Stand-up comedy, antibiotics and marketing

Yes, there is a connection. It’s called a target.

Understanding the precise nature – what or who the target is – impacts the effectiveness of stage routines, pharmaceuticals and marketing campaigns. A conservative audience would be easily offended by a comic with a hefty repertoire of blue gags. If a stand-up bases their humour on nostalgic reminiscences of growing up in the 1970s then they will bomb with a younger crowd. A narrow-spectrum antibiotic will be useless if the pathogen it’s meant to attack has been incorrectly identified. Picking the right jokes, the right medicines, or the right method of getting a marketing message home. It is all about knowing the target audience.

Dart that has missed the dartboard target being studied by a plastic business man 

 

We’ve always done it this way

Throughout my career, I’ve come across a great number of businesses trying to market their products or services without this key piece of information. Occasionally they’ve got lucky, but often their lack of focus has seen them waste precious resources. They decide they’re going to do something to promote their brand and they get straight to the task, doing what they’ve done before. Having always used print advertising, they do it again. They always produce branded business gifts, so they order more.

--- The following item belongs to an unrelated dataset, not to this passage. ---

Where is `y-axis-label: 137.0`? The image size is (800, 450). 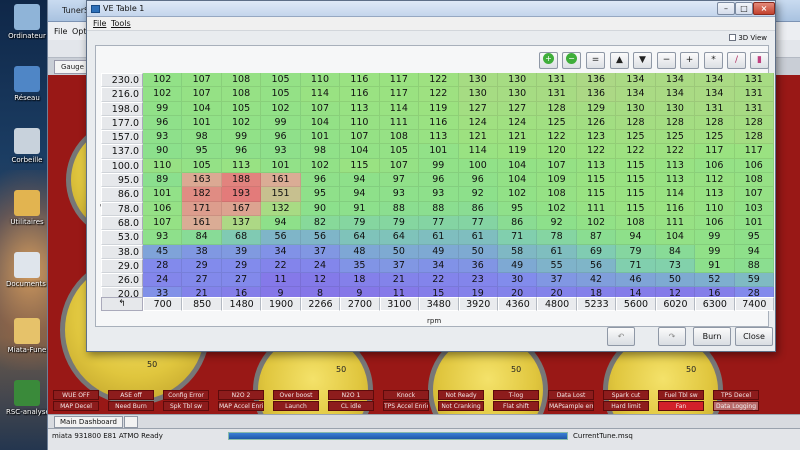 y-axis-label: 137.0 is located at coordinates (122, 152).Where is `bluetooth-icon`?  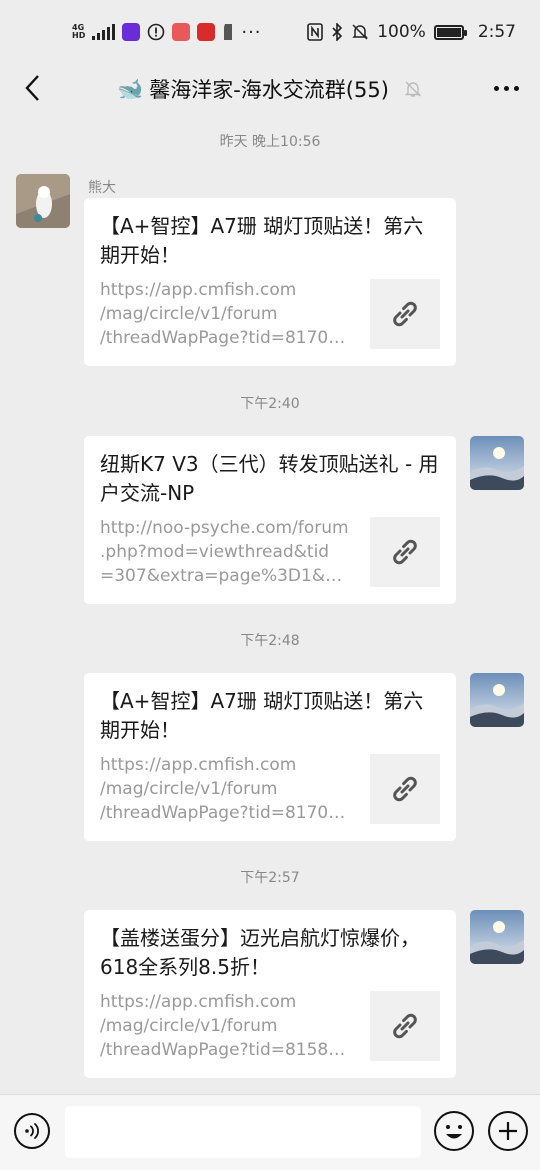
bluetooth-icon is located at coordinates (338, 32).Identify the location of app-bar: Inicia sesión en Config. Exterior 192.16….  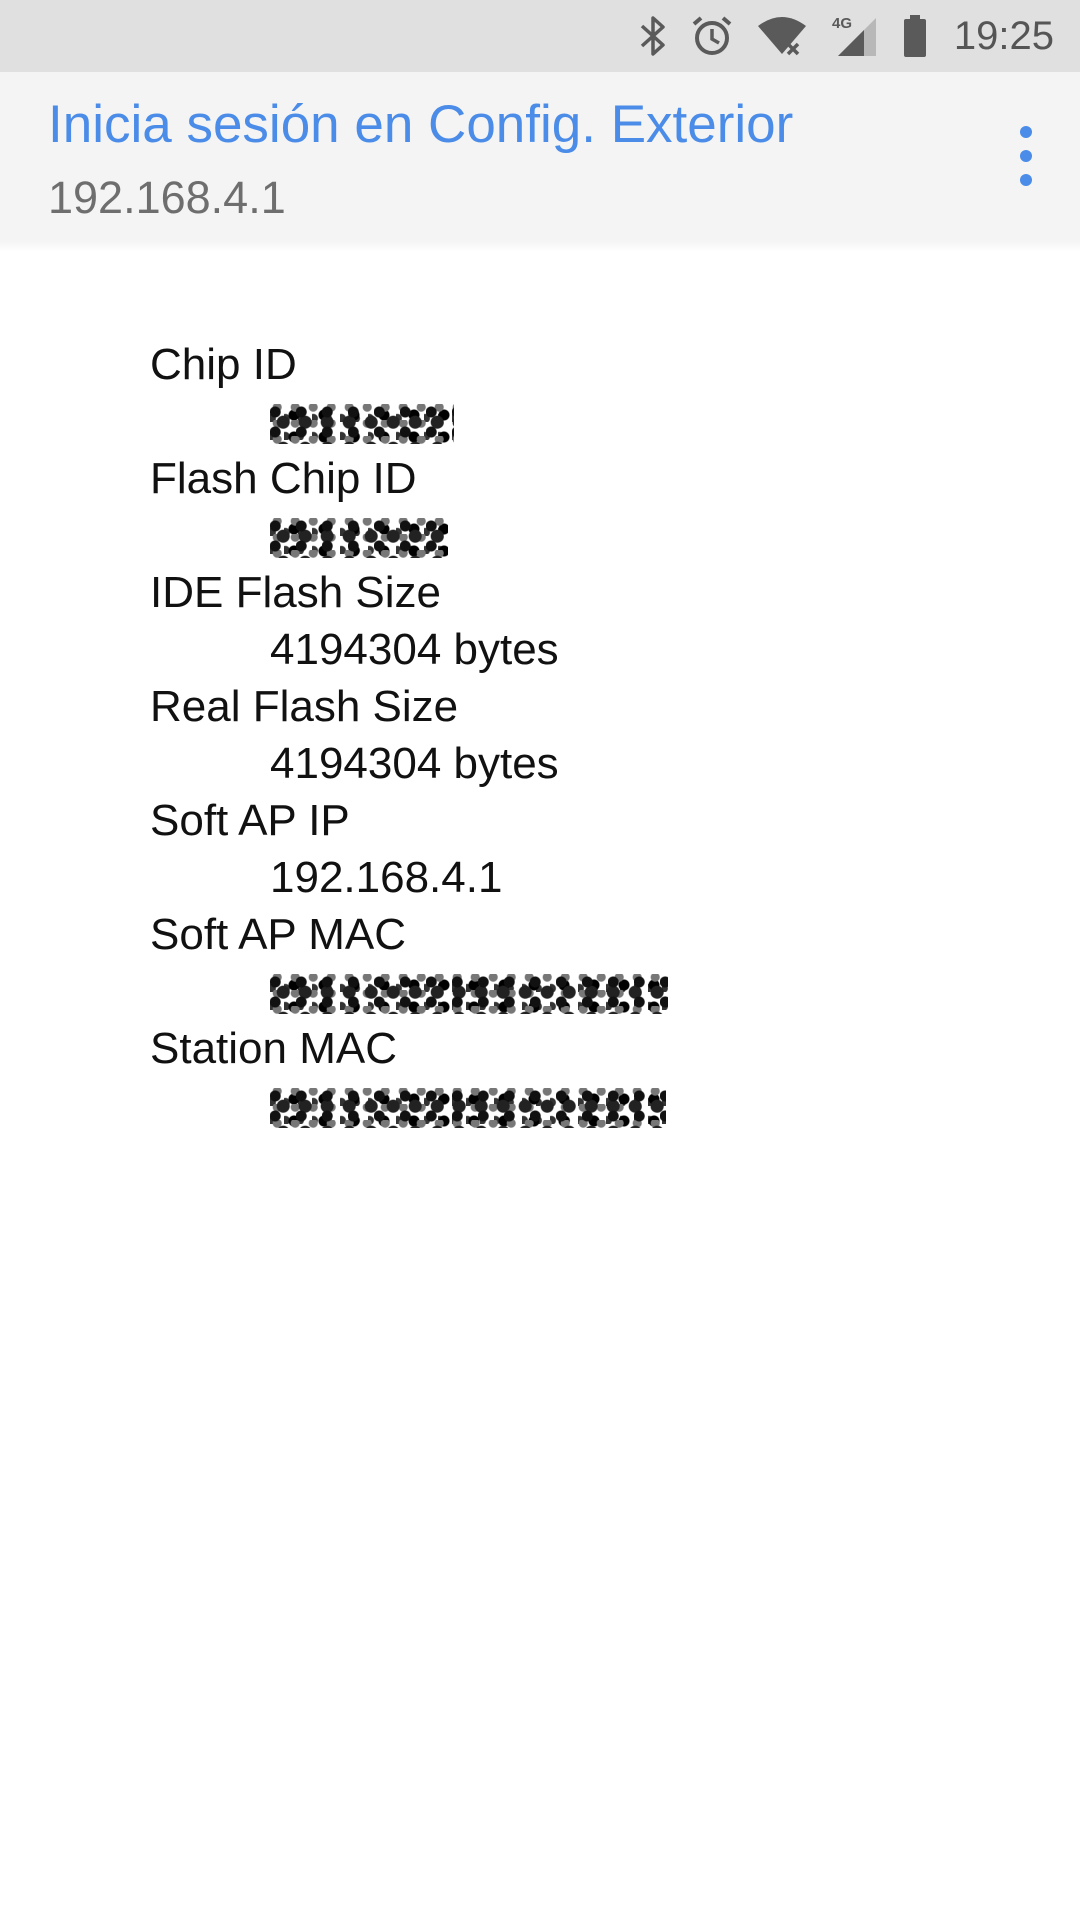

Caveman dragging cart with square wheels. Too busy to take help from other caveman offering to give him round wheels. 

At the other end of the scale are the “scatter-gunners”. They use every method in the book: email, social media, print, radio, television, digital ads, mailshots and flyers, expos and mail drops, and some of it works. And that “some” in that last sentence is crucial. Every bit of activity that fails to connect with the target is a lost opportunity and more importantly wasted money.

Poorly targeted messages have the potential to alienate new potential buyers, and can actually damage your brand. If you hear a cheesy radio ad too many times then you’ll never go near the product. If you feel swamped by a campaign that comes at you from every conceivable source, then there’s every chance that you’ll be jaded before the product is even launched. It’s similar to the problem that can arise with a broad-spectrum antibiotic – the target develops resistance.

 

Know your target audience

Just like our stand-up artist, you’ve got to know and respect your target audience. You’ve got to deliver the message to the right people and in the right way. Remember Apple and the U2 album? I enjoy the convenience of digital music, but I still like to control what I have on my device. Assuming that 500 million diverse people would welcome a bit of free Bono in their music library must count as one of the biggest marketing errors made. It’s even worse when the organisation already had the analytics required to predict who would welcome the gift.

Too often a lot of hard work goes into campaigns that cost a fortune and miss by a mile. Identify the target audience at the outset in order to choose the most appropriate media with which to reach those targets. You’ll save time, money and work. And, of course, you’ll be a lot more successful with the campaign.